Published 4:15 pm Wednesday, April 13, 2011

By KATIE HURST/ Lifestyles Editor

MONTEVALLO — Early one morning when Dylan Lard was 18, he hopped in the car with a friend to make the familiar drive from Auburn to Tuscaloosa.

While driving Interstate 459, Lard started to get drowsy behind the wheel. As his eyes closed, Lard lost control of the car — and also his life, he said.

Lard woke up in the hospital a day and a half later after the car wreck that broke his neck and permanently paralyzed his left hand.

Today, Lard is a senior broadcast student at the University of Montevallo. Lard, along with 15 other students in the university’s National Broadcasting Society, recently completed a multimedia campaign to spread awareness of the dangers of distracted driving.

In a collaborative partnership initiative with Shelby County and Shelby County Schools, the students created the video project, “Distracted Driving: A Deadly Mixture,” said Chandra Clark, assistant professor of mass communications at the university.

As a community service project, the students filmed, edited and produced a series of video segments covering the topics of distracted driving, texting and driving, impaired driving and drowsy driving, Clark said.

The videos are designed to be a teaching tool for teachers and parents of middle and high school students, she said. The longest video is just seven minutes, allowing teachers to show them to students and then use them to start discussions in the classroom.

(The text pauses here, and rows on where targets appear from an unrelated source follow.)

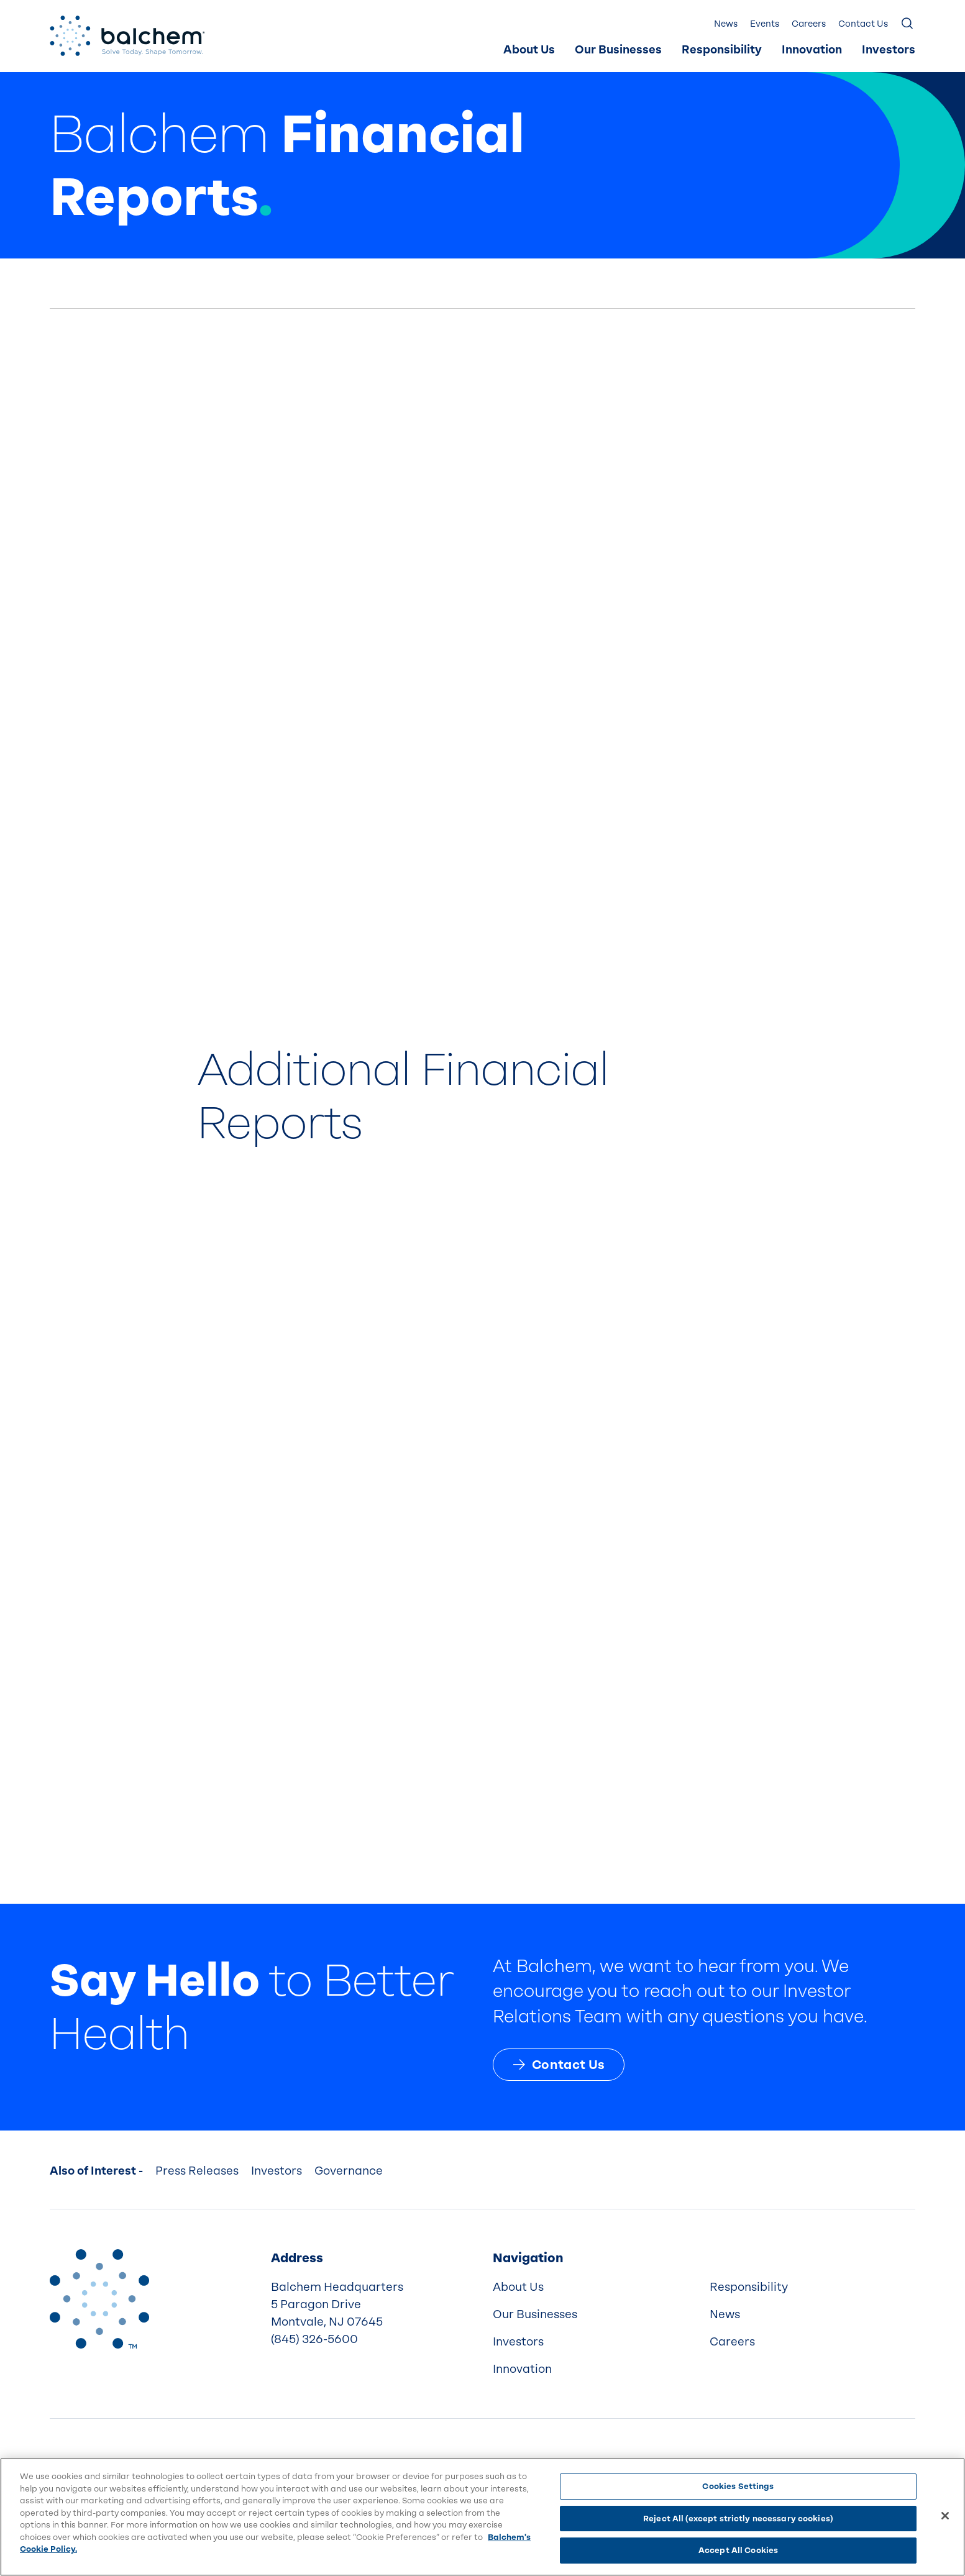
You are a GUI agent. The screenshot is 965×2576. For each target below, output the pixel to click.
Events (764, 24)
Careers (809, 24)
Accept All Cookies (738, 2550)
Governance (348, 2171)
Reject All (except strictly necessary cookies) (738, 2518)
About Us (529, 50)
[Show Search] (907, 24)
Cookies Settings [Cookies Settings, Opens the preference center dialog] (738, 2486)
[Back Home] (127, 36)
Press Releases (197, 2171)
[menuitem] (529, 50)
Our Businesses (618, 50)
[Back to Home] (99, 2299)
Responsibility (722, 50)
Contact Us (863, 24)
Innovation (812, 50)
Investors (888, 50)
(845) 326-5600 (314, 2339)
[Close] (945, 2515)
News (726, 24)
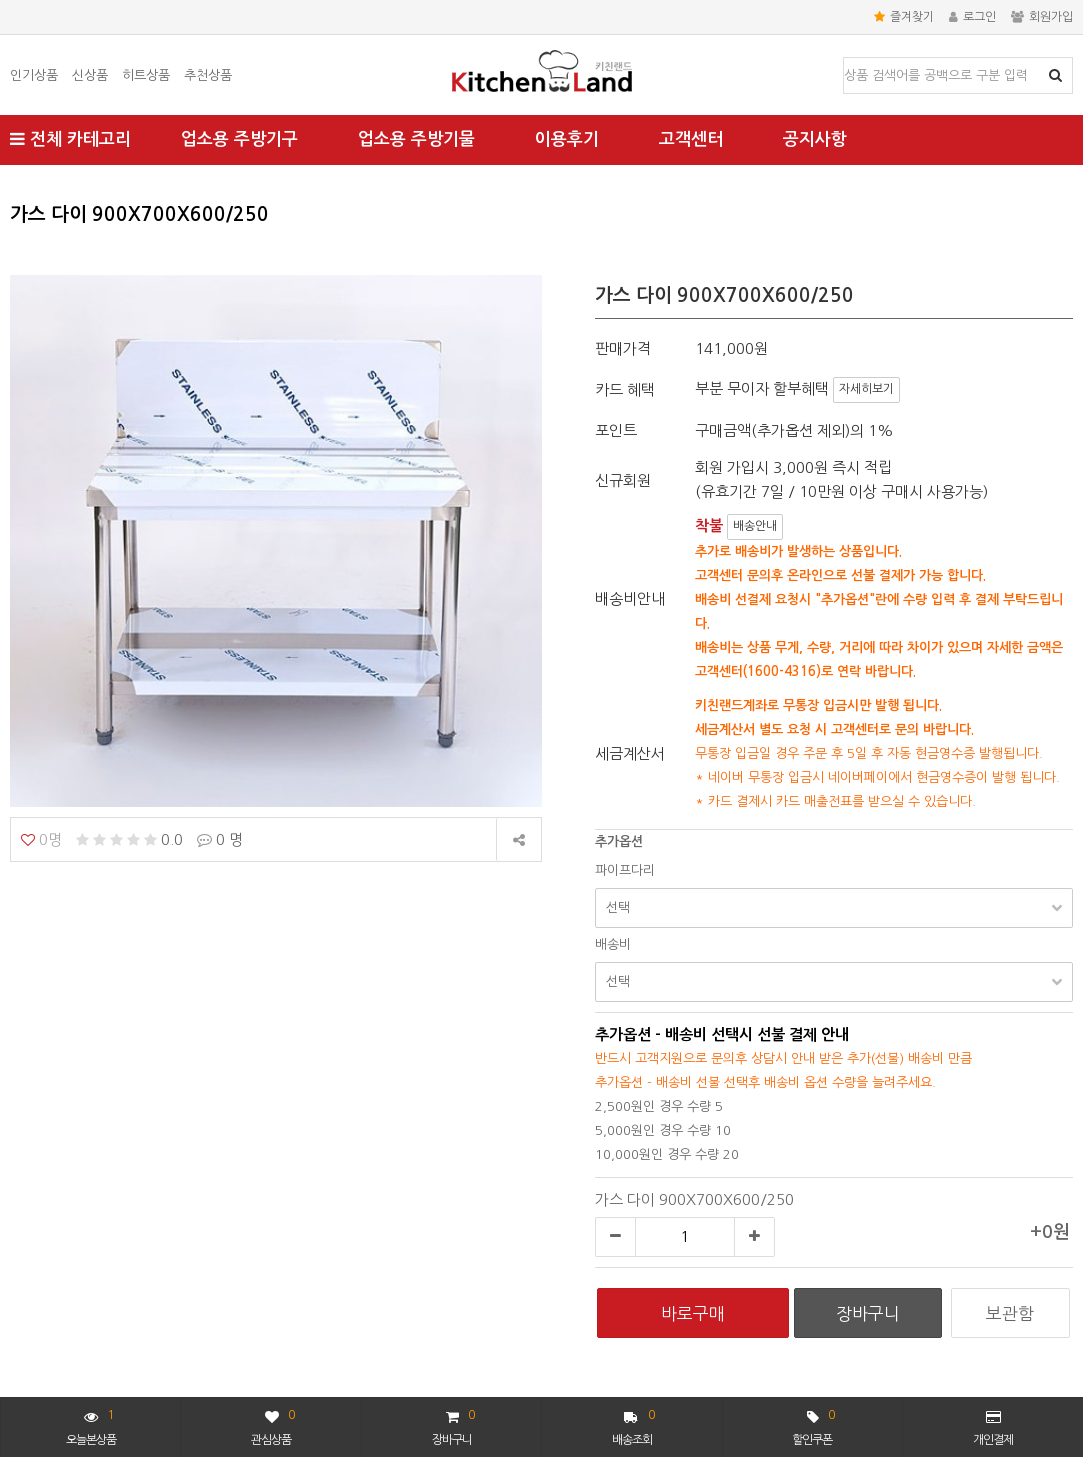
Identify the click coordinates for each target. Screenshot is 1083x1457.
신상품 (90, 75)
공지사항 (815, 139)
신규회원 (623, 480)
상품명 (844, 58)
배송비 (613, 944)
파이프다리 (625, 870)
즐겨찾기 (904, 17)
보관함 (1010, 1313)
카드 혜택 (625, 389)
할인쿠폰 (813, 1425)
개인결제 (993, 1428)
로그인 (972, 17)
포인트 (616, 430)
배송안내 (755, 526)
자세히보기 (866, 389)
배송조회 (633, 1425)
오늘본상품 (91, 1425)
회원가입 (1042, 17)
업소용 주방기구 (239, 139)
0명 (41, 839)
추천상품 (208, 75)
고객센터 (691, 139)
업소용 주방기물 (416, 139)
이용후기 (567, 139)
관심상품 (272, 1425)
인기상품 (34, 75)
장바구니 (453, 1425)
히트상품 (146, 75)
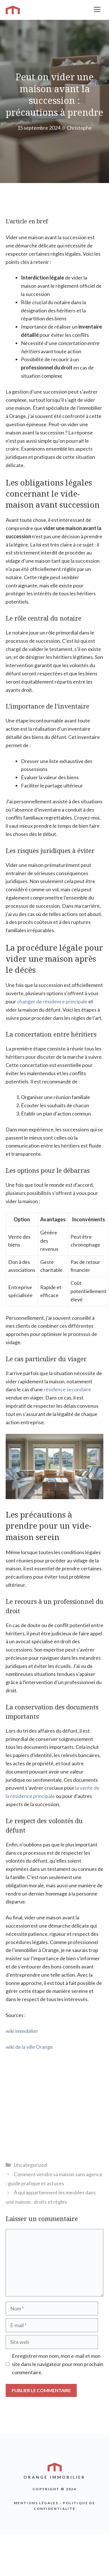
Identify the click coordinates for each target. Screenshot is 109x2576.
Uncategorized (30, 2165)
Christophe (79, 128)
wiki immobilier (22, 2031)
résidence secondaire (67, 1389)
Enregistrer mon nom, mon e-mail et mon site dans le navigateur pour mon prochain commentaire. (57, 2364)
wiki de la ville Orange (29, 2047)
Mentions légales (36, 2503)
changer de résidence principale (52, 1001)
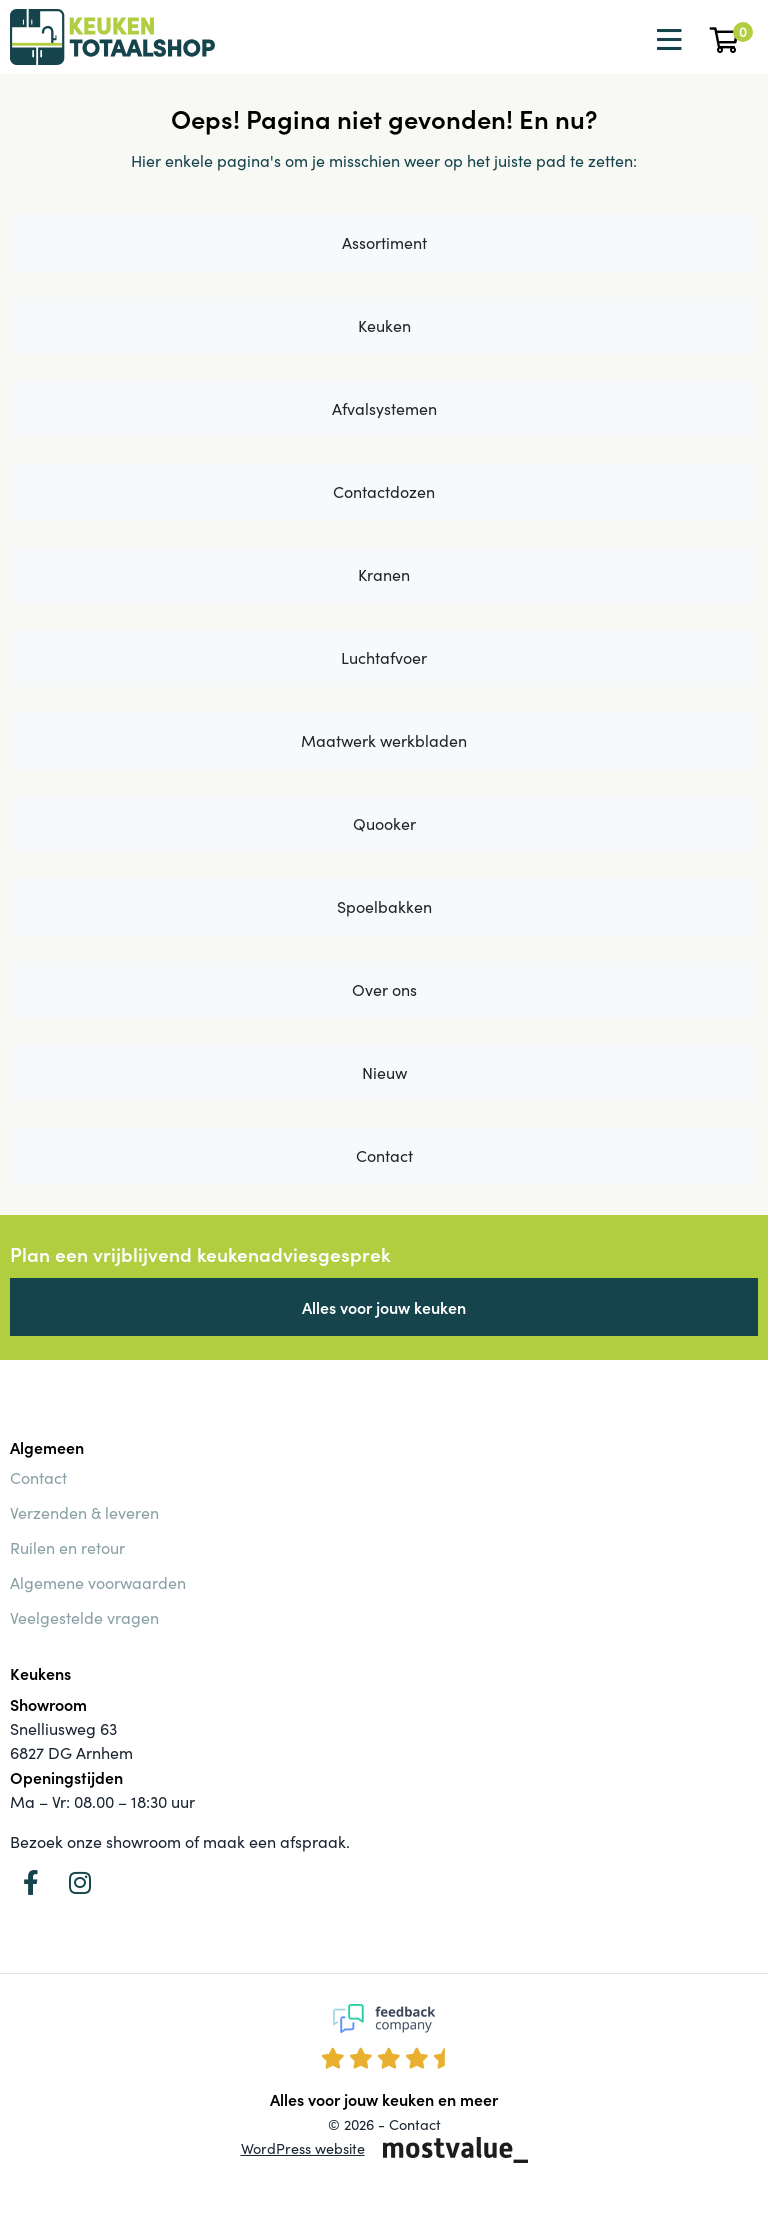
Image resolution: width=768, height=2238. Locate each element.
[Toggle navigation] (667, 40)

Each video features interviews of local students, parents and experts who have experience with distracted driving along with the latest facts and research, Clark said.

Lard did all the graphics for the project and told his own story on the segment about drowsy driving.

“I hope it will teach a lesson,” he said. “I had a plan before that wreck happened. Everything 100 percent changed after that wreck, and not necessarily for the better. I wanted to give back to other people and let other young people learn from what happened to me.”

The videos were put onto DVDs and shared with Shelby County high school principals to conduct safe driving campaigns during prom season and in driver’s education classes, according to a Shelby County Schools press release.